Another place to save memory is by adjusting when to use spectrum initialization (see :ref:`model_init`).
The easiest way to do this is to set :attr:`~lsst.meas.extensions.scarlet.ScarletDeblendConfig.setSpectra` to ``False``, however in general that is not recommended.
The model will converge faster, often to a better log likelihood, when the spectra are initialized properly.
But because it requires building an array that is ``number of source components × number of bands × width × height)``, for large blends this can cause the system to run out of memory.
Internally :py:class:`~lsst.meas.extensions.scarlet.ScarletDeblendTask` checks to see if ``number of peaks × width × height < ScarletDeblendConfig.maxSpectrumCutoff``.
If it is, then the spectra are initialized as described in :ref:`model_init`, otherwise a less accurate estimate is made for the SED of each component independently.
So lowering :attr:`~lsst.meas.extensions.scarlet.ScarletDeblendConfig.maxSpectrumCutoff` can be used to skip spectrum initialization for increasingly smaller blends/number of peaks.

The last place to save memory is to skip very large blends altogether.
This is not ideal, as it means that a large section of an image will not be deblended at all, however in some cases this is necessary due to memory constraints.
This can be done by setting the upper limits for :attr:`~lsst.meas.extensions.scarlet.ScarletDeblendConfig.maxNumberOfPeaks`, :attr:`~lsst.meas.extensions.scarlet.ScarletDeblendConfig.maxFootprintArea`, :attr:`~lsst.meas.extensions.scarlet.ScarletDeblendConfig.maxAreaTimesPeaks`, and :attr:`~lsst.meas.extensions.scarlet.ScarletDeblendConfig.maxFootprintSize`.

.. _output:

Data products
-------------

The output of :py:class:`~lsst.meas.extensions.scarlet.ScarletDeblendTask` is a tuple that contains a single source catalog and a :py:class:`~lsst.meas.extensions.scarlet.io.ScarletModelData` object that contains a persistable model for all of the blends in the catalog.
When running :py:class:`~lsst.pipe.tasks.multiband.DeblendCoaddSourcesTask` the source catalog is saved as ``deepCoadd_deblendedCatalog`` and the model data as ``deepCoadd_scarletModelData``.

.. _reconstruction:

Reconstructing Footprints
-------------------------

The ``deepCoadd_deblenderCatalog`` that is persisted as described in :ref:`output` contains all of the band-agnostic information about all of the parents and deblended sources.
This section will describe how to load a single band catalog as used in the science pipelines for measurement, including footprints for all deblended sources, while :ref:`scarlet_models` will describe how to access the scarlet models themselves for analysis.
To calculate any statistics or measurements that don't require flux information from a given band, the deblended catalog can be quickly retrieved using

.. code-block:: python

    from lsst.daf.butler import Butler
    # Initialize the butler
    butler = Butler("/repo/main", skymap="hsc_rings_v1", collections=collections)
    # Load the deblender output catalog
    catalog = butler.get("deepCoadd_deblendedCatalog", tract=tract, patch=patch)

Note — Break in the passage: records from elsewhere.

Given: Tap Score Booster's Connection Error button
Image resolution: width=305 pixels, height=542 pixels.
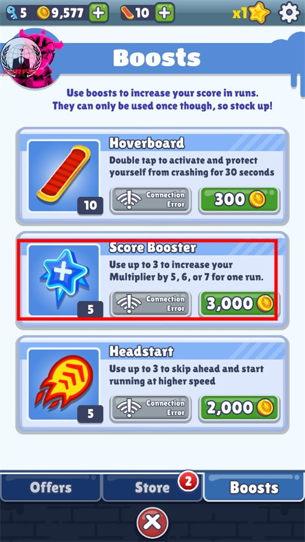Looking at the screenshot, I should (151, 304).
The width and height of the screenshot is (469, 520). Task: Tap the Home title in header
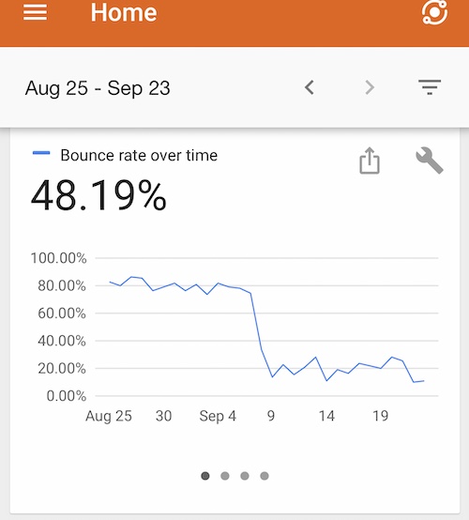124,12
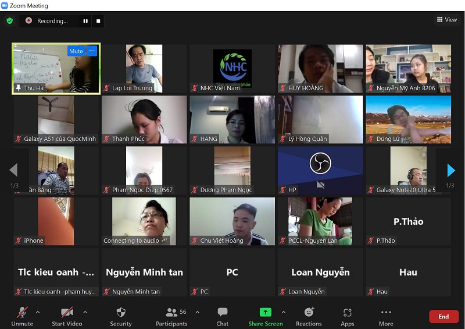
Task: Expand audio settings arrow next to Unmute
Action: click(38, 312)
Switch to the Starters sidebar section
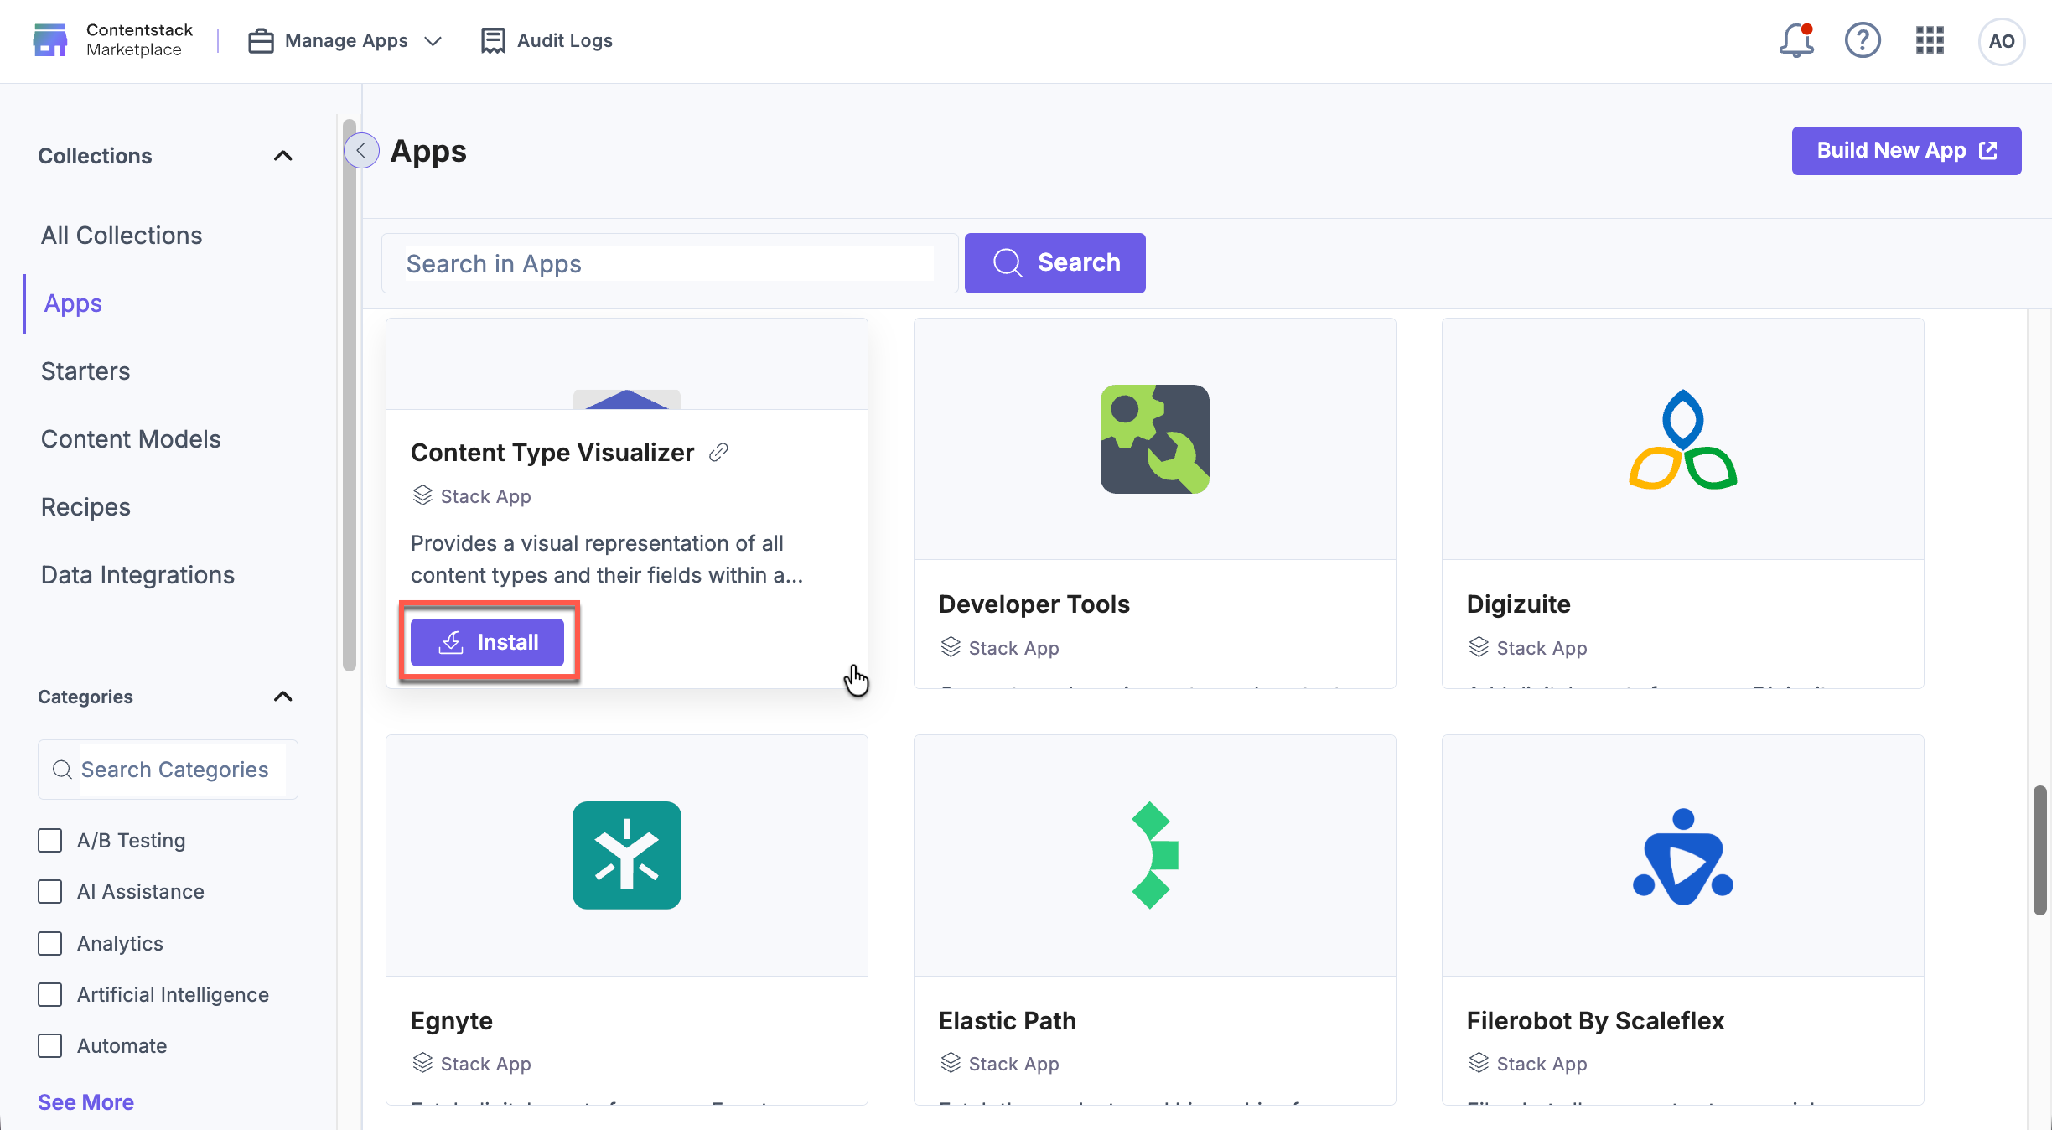 85,371
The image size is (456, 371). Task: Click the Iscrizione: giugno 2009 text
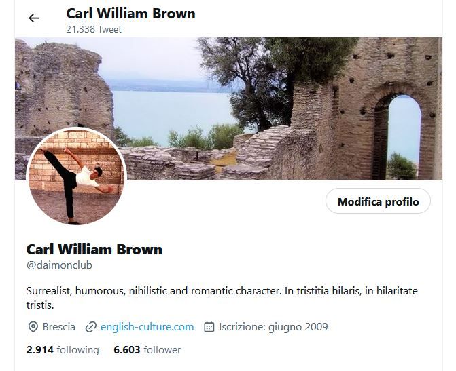pyautogui.click(x=273, y=327)
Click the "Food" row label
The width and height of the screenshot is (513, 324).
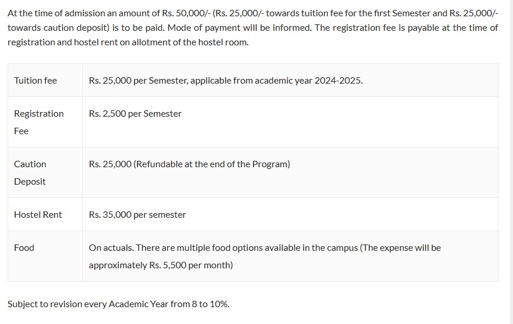24,248
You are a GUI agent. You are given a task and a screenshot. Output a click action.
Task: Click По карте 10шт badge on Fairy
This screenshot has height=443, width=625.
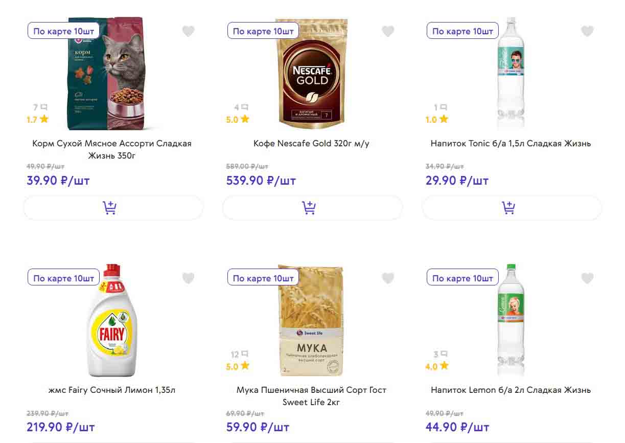coord(63,278)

where ``collections`` is a list of the collections used to retrieve the data, ``skymap`` is the name of the sky map to use, ``tract`` is the name of the desired tract, and ``patch`` is the desired patch.

In order to retrieve flux measurements and footprints we must also load the scarlet models and attach them to the catalogs.
If we are not using the scarlet models to re-distribute the flux from an exposure then we can simply attach the footprints and flux measurements in a given ``band`` using

.. code-block:: python

    # Load the scarlet models for the catalog
    modelData = butler.get("deepCoadd_scarletModelData", tract=tract, patch=patch)
    # Load the PSF model
    psfModel = butler.get("deepCoadd_calexp.psf", tract=tract, patch=patch, band=band)
    # Update the footprints for all of the deblended sources.
    modelData.updateCatalogFootprints(catalog, band=band, psfModel=psfModel, removeScarletData=True)

Notice that we had to load the PSF from the exposure in order to generate the footprints and measurements.
This is because the scarlet models exist in a partially deconvolved space (see :ref:`basic_scarlet_model`) and needs to be convolved with the difference kernel between the Gaussian PSF used in the scarlet model and the PSF of the exposure.
Setting the ``removeScarletData`` parameter to ``True`` ensures that each record is removed from the ``modelData`` once it has been converted into a :py:class:`~lsst.afw.detection.HeavyFootprint` in order to save memory.
If you want to keep the scarlet models in memory as well, set this option to ``False``.
The ``catalog`` can now be used for any downstream measurement tasks as if the footprint data had always been there.

Unsurprisingly, if you want to use the scarlet models to redistribute the flux from an observed image, then the exposure must also be loaded and included in the update

.. code-block:: python

    # Re-load the scarlet models for the catalog, since it was removed above
    modelData = butler.get("deepCoadd_scarletModelData", tract=tract, patch=patch)
    # Load the PSF model
    psfModel = butler.get("deepCoadd_calexp.psf", tract=tract, patch=patch, band=band)
    # Load the observed image
    image = butler.get("deepCoadd_calexp.image", tract=tract, patch=patch, band=band)
    # Update the footprints for all of the deblended sources.
    modelData.updateCatalogFootprints(catalog, band=band, psfModel=psfModel,redistributeImage=image)

where ``redistributeImage`` is the image used to re-distribute the flux according to the scarlet models.
As before, the ``catalog`` can now be used for measurements in the science pipelines.